After a few years, Bobby struck out on his own and the group tried out several different singers for a while. In '63 or '64, John Rainey got into a squabble with Roy about something---he told me it was because he didn't like flying, which made little sense since Roy's tour bus stayed in John Rainey's driveway when they were off. Anyway, John Rainey came back to Dothan and restarted the Webs--the other group was no longer using the name--with new musicians except for Amos Tindall, the Webs' original bass player. Amos decided to quit music for the second time, and John Rainey started teaching me their songs (I was in school and had been playing bass in a local band).
The day I graduated from Dothan High School, I took over as bass player in that version of the Webs. But John Rainey had patched up his disagreement with Roy by then, and he left to go back on the road. Buddy Buie, the original Webs' manager, was also manager of our group. After a few months, he took our singer, Wilbur Walton, Jr., and me, and put us with three musicians from Birmingham, Alabama, and named our new group the James Gang. This was in October of 1964, before the other group with Joe Walsh was formed. We had several regional hits in the South, including Buddy and John Rainey's song, "Georgia Pines."

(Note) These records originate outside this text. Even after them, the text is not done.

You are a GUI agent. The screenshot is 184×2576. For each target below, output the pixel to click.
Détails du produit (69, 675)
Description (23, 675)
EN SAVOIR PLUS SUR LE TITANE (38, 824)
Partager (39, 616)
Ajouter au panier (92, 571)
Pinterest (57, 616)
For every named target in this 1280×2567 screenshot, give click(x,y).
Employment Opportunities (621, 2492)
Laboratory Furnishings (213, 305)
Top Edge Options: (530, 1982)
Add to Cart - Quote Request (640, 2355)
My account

About this same time, the Orbison backup group, with John Rainey on guitar, Paul Garrison on drums, and Bill Gilmore on bass, hired a keyboardist we all called "Little Bobby" Peterson. After several attempts at finding a singer, they hired Rodney Justo of Tampa, Florida, singer of a Florida group called the Mystics. They became the Candymen. Robert Nix joined them in 1966 (I think) on drums. Little Bobby got drafted, and Dean Daughtry took over on keyboards.
Our group, the James Gang, burned out in 1970, and by that time John Rainey was back in Dothan playing with a group he had formed with his younger brother David, working in clubs and as studio musicians at Playground Studio in the Florida panhandle. In May of 1972, he hired me as bass player. The group was called Beaverteeth.
Dean and Robert Nix were in Atlanta working as studio musicians at Buddy's new studio with Barry Bailey, J. R. Cobb, and Paul Goddard. Rodney Justo joined them and they became The Atlanta Rhythm Section. Rodney didn't stay with them for long. The next thing we heard was that he was working for B. J. Thomas. In the spring of 1973, he called John Rainey and said B. J. needed a backup band, so that is how we got that job. B. J. came to Dothan and we rehearsed a couple of weeks at my father's warehouse, and we hit the road right after that.
We worked with B. J. until the summer of 1975, when he hired new management with whom we didn't get along. We came back to Dothan, and our singer, Charlie Silva, was found to have cancer and had to quit. John Rainey called Rodney, and he came up from Tampa and became our lead singer. We played clubs until the end of the year, but at this time disco music was replacing the Southern rock I had enjoyed so much, so I quit music for good in February of 1976. They hired another bass player and carried on for a couple more years, even putting out one or two albums, but it didn't work and Beaverteeth folded.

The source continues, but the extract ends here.